Below is a listing; restate from it, character for character, the lines beginning at the line holding "Task: Click the -18.19 week flows value" and ending at the line holding "The height and", both included.

__PROVIDED ENTRIES__:
%%

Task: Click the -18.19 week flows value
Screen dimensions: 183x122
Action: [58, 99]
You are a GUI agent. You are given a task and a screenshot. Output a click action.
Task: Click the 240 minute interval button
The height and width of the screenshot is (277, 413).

%%
%%

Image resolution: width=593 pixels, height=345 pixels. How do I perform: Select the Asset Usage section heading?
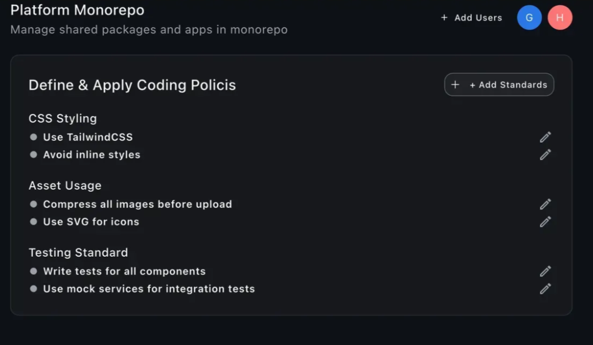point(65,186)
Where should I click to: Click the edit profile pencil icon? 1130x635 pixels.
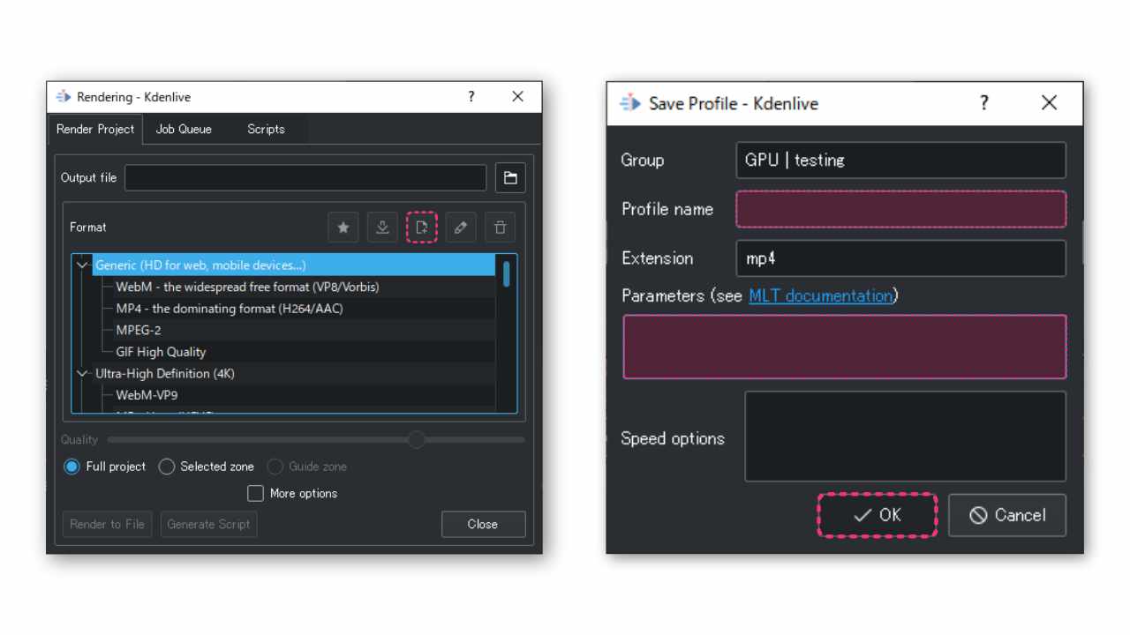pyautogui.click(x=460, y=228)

%%
%%

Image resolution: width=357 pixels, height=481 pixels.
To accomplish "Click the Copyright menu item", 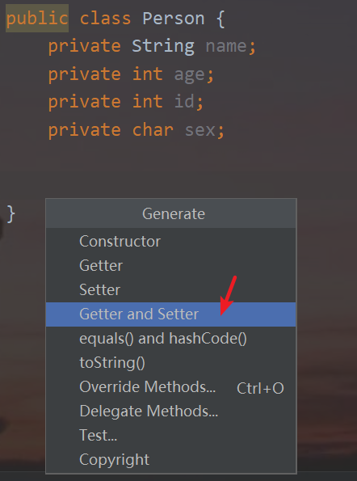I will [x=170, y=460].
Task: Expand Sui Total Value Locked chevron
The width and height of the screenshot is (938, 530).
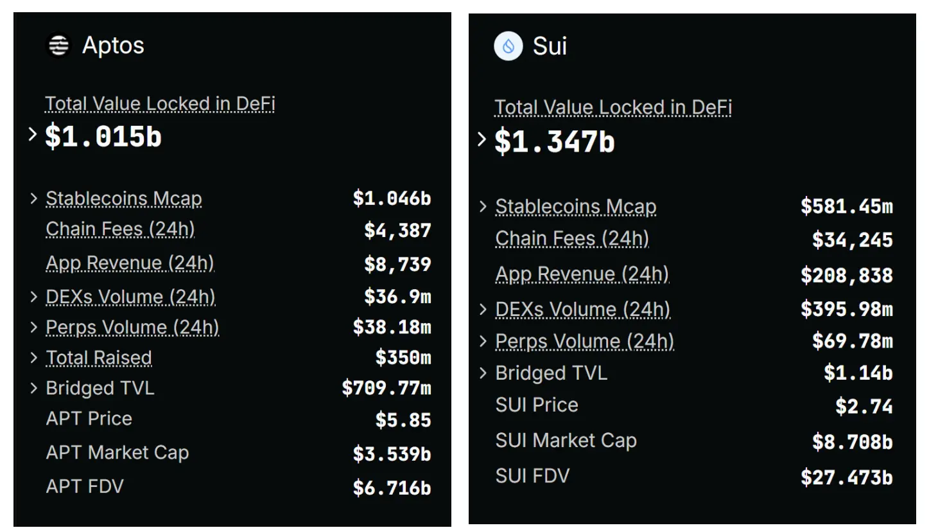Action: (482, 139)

%%

__SOLUTION__:
Task: Click the -18.19 week flows value
Screen dimensions: 183x122
Action: [58, 99]
You are a GUI agent. You are given a task and a screenshot. Output a click action.
Task: Click the 240 minute interval button
The height and width of the screenshot is (277, 413).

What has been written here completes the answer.